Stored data

....................

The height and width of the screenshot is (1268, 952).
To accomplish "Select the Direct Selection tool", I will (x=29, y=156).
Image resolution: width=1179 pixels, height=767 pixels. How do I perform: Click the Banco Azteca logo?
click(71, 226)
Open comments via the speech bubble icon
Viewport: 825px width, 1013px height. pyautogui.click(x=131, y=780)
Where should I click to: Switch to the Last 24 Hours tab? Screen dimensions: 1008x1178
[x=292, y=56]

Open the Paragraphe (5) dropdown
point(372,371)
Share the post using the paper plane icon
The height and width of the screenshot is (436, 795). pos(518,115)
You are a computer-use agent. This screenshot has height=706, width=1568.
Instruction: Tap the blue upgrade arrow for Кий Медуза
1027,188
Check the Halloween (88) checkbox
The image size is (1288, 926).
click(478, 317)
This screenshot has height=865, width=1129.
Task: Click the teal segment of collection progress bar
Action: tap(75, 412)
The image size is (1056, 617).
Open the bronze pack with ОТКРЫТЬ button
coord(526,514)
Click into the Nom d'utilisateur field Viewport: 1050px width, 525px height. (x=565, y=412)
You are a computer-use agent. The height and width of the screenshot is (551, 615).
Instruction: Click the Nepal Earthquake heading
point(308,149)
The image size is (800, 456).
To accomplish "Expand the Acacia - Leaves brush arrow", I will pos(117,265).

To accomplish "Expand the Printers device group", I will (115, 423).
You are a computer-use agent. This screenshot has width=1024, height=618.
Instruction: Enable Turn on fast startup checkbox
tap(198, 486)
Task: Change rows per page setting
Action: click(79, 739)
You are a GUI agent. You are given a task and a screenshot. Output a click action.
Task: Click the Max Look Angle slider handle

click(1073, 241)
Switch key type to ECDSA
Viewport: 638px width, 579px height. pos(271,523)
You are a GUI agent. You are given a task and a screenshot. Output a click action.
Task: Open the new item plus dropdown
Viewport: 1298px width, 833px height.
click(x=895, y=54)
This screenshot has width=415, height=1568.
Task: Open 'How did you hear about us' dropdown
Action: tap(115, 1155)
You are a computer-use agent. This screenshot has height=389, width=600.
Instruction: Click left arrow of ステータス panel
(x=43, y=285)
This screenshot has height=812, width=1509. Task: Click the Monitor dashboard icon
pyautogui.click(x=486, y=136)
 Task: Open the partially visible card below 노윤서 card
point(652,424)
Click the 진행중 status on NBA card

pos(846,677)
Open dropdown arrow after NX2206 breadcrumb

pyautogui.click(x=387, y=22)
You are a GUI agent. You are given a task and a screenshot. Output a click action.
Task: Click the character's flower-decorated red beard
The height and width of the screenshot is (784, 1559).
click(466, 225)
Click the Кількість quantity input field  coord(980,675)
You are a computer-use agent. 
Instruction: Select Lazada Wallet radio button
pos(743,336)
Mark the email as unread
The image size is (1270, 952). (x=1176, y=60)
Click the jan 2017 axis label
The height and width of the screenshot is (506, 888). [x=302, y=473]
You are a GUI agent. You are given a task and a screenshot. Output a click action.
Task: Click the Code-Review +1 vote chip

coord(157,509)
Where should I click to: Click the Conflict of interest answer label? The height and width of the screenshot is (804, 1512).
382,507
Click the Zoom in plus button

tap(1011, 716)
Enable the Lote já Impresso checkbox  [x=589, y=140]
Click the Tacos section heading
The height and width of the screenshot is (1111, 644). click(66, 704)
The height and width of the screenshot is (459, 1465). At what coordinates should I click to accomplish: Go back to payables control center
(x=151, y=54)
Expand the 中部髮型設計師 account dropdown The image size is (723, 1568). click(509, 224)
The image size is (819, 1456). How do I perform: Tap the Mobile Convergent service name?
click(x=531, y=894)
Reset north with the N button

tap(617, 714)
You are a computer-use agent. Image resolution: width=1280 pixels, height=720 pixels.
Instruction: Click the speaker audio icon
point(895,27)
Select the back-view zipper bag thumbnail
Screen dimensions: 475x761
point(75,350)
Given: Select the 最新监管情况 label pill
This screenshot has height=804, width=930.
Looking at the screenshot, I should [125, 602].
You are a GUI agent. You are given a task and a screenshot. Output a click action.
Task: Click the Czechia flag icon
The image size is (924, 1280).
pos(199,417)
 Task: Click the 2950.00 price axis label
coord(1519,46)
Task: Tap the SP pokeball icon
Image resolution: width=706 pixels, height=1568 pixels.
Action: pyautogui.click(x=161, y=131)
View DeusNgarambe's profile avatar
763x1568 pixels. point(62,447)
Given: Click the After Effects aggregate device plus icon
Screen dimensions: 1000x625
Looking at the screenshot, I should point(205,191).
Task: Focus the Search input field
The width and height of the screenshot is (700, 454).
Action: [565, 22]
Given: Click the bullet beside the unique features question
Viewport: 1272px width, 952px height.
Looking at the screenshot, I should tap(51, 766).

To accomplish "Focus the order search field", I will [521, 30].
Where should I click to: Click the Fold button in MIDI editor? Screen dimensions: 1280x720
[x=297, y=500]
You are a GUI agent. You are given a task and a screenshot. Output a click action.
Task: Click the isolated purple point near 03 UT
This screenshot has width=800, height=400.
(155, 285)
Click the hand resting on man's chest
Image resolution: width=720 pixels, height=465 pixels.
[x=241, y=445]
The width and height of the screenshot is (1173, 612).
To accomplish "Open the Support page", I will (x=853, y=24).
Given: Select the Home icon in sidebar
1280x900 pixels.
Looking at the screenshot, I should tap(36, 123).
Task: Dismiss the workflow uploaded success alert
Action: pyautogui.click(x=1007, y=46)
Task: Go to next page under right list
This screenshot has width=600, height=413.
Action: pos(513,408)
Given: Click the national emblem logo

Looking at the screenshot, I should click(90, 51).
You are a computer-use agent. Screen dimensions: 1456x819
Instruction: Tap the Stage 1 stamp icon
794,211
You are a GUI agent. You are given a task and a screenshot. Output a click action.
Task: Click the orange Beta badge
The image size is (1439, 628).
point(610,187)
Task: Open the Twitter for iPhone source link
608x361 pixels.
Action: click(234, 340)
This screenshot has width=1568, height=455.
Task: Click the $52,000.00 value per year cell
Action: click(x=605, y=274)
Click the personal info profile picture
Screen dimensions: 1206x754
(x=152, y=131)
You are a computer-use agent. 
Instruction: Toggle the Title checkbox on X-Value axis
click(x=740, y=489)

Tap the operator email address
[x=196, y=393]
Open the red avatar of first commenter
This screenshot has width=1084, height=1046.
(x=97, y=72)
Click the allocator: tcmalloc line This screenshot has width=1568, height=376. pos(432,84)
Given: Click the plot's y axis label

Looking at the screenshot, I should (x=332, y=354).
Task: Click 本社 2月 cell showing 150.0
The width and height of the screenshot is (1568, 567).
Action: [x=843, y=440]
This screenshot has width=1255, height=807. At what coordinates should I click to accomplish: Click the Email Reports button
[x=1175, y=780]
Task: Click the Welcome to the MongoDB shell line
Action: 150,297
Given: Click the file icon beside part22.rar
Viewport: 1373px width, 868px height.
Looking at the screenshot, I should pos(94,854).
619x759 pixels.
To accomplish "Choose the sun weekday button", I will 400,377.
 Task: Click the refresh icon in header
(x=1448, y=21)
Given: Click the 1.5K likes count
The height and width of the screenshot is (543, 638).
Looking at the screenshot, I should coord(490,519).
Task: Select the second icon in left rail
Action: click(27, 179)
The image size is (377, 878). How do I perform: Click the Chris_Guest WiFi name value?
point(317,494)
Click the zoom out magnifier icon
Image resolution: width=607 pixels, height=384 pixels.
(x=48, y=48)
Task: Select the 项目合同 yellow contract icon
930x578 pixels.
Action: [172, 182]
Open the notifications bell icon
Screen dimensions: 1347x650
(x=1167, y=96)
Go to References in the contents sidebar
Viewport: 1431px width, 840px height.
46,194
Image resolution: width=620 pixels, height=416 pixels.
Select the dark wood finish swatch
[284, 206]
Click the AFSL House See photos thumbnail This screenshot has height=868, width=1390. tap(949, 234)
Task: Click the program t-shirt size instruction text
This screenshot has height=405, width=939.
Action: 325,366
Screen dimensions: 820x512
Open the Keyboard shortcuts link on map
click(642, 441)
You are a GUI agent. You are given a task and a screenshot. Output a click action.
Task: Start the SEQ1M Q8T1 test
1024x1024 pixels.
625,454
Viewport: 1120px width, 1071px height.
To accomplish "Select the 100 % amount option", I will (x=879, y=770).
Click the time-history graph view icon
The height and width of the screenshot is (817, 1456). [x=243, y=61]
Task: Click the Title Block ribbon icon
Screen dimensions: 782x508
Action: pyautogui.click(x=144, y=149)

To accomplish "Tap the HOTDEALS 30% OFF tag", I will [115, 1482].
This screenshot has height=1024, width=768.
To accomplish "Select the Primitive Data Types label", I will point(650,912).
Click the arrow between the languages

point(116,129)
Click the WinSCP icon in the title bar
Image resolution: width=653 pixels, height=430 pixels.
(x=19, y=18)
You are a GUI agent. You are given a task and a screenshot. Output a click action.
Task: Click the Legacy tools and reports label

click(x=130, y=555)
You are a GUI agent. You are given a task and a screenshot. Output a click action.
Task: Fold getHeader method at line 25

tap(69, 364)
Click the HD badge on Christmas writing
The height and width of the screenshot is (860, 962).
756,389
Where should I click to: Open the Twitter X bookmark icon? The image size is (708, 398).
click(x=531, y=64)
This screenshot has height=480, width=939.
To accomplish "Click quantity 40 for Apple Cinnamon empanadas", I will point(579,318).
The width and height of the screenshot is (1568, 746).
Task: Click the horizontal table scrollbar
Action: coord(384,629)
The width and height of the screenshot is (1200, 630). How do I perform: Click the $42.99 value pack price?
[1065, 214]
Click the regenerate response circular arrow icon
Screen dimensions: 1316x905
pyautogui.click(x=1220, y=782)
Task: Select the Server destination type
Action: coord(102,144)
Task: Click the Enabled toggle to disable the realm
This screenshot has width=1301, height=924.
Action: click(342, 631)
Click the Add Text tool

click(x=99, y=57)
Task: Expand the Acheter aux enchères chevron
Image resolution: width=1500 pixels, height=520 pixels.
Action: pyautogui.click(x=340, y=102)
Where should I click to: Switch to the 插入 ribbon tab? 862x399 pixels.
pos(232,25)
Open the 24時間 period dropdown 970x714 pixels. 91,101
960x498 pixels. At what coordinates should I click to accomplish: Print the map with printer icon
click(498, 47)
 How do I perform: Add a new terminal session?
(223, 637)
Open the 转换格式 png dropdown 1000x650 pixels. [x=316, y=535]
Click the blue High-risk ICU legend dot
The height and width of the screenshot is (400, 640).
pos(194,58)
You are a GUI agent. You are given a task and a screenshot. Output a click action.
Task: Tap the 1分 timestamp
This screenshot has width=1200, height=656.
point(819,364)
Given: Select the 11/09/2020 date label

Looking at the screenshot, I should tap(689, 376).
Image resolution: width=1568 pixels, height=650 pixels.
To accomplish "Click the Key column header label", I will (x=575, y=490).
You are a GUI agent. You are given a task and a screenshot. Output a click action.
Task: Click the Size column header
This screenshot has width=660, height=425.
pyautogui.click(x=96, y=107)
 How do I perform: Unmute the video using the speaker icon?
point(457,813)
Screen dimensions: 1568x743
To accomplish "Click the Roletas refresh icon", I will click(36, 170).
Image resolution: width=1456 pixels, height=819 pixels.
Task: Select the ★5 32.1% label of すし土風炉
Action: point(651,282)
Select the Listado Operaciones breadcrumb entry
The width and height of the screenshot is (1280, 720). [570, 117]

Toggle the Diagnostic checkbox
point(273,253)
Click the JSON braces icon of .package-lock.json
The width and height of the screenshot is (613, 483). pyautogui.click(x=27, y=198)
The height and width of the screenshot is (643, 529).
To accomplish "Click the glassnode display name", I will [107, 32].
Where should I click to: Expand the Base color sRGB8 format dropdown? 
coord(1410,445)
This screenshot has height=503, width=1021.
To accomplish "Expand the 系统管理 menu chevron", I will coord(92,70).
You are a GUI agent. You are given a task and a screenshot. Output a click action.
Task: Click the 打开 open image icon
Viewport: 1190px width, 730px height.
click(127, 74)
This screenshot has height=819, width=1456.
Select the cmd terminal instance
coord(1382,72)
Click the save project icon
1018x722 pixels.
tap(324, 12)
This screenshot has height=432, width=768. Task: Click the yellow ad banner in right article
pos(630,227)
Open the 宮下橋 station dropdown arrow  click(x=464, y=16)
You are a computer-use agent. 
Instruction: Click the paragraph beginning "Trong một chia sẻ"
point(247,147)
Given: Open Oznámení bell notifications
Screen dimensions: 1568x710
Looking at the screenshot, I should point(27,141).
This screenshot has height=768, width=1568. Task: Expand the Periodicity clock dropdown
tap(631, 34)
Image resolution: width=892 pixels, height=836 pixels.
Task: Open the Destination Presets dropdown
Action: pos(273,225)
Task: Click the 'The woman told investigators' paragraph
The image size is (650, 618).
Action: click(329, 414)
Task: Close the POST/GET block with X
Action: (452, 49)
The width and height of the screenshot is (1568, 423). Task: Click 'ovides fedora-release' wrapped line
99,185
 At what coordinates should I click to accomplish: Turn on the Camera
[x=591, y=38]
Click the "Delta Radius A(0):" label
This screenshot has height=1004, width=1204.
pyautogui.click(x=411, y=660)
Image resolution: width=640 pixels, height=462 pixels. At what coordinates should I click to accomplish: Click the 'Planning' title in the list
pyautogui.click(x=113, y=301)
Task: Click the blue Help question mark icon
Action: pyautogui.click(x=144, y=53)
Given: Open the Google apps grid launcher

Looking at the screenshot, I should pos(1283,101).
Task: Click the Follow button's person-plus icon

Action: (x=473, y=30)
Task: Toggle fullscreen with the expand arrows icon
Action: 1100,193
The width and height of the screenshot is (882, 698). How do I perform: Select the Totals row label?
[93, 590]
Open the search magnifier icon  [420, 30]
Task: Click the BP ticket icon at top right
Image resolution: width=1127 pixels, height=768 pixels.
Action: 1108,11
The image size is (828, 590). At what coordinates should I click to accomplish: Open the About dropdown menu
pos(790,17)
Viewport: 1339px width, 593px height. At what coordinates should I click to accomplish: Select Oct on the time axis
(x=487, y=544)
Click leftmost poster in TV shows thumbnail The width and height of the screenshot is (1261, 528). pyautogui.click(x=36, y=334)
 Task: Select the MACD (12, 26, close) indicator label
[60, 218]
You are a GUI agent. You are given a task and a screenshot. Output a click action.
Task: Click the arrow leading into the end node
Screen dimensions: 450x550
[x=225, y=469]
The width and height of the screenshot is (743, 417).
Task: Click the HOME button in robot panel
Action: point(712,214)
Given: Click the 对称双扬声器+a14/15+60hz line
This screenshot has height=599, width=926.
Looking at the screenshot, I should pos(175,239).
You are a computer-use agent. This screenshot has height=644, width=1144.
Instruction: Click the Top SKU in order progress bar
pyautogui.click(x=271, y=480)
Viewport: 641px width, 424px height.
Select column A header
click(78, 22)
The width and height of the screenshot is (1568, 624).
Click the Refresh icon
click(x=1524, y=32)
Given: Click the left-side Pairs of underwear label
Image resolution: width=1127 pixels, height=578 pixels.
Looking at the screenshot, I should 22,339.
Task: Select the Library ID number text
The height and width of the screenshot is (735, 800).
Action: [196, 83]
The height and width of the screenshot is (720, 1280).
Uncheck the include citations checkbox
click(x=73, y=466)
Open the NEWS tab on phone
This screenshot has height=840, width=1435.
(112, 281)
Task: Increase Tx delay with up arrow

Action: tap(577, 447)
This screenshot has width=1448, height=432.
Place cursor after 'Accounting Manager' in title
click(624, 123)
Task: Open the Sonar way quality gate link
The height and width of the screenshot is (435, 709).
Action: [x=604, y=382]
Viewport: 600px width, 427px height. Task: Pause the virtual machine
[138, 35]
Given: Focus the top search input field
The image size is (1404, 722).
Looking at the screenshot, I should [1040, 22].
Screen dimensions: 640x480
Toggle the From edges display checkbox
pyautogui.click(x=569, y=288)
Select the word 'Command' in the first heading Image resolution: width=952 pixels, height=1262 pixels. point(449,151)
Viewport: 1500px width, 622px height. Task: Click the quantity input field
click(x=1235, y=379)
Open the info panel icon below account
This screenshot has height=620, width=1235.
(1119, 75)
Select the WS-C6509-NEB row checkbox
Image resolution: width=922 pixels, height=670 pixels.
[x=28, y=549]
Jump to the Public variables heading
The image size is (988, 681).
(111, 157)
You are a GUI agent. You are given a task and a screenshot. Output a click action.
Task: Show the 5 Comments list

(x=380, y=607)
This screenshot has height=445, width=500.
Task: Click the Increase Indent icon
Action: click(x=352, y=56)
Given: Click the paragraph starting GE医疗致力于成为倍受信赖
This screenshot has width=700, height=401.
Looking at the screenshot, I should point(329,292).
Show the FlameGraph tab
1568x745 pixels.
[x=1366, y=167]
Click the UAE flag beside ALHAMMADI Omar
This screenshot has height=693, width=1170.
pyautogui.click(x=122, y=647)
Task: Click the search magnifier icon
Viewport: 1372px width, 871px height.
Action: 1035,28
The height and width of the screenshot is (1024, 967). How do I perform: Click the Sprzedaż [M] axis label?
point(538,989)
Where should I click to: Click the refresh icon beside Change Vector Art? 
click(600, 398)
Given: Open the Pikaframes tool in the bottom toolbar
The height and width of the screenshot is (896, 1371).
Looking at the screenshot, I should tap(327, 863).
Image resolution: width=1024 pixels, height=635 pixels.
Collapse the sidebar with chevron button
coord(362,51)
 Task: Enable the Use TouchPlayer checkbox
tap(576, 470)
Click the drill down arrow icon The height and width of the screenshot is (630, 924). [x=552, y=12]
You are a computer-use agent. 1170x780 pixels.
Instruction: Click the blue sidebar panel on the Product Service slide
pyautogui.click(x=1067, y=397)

....................

- [Aim of the exercise]: From the data above, return every line from the line that has "Task: Click the arrow" up to and including the line that has "Given: Click the left-side", exactly.

- [Finished exercise]:
Task: Click the arrow leading into the end node
Screen dimensions: 450x550
[x=225, y=469]
The width and height of the screenshot is (743, 417).
Task: Click the HOME button in robot panel
Action: point(712,214)
Given: Click the 对称双扬声器+a14/15+60hz line
This screenshot has height=599, width=926.
Looking at the screenshot, I should pos(175,239).
You are a computer-use agent. This screenshot has height=644, width=1144.
Instruction: Click the Top SKU in order progress bar
pyautogui.click(x=271, y=480)
Viewport: 641px width, 424px height.
Select column A header
click(78, 22)
The width and height of the screenshot is (1568, 624).
Click the Refresh icon
click(x=1524, y=32)
Given: Click the left-side Pairs of underwear label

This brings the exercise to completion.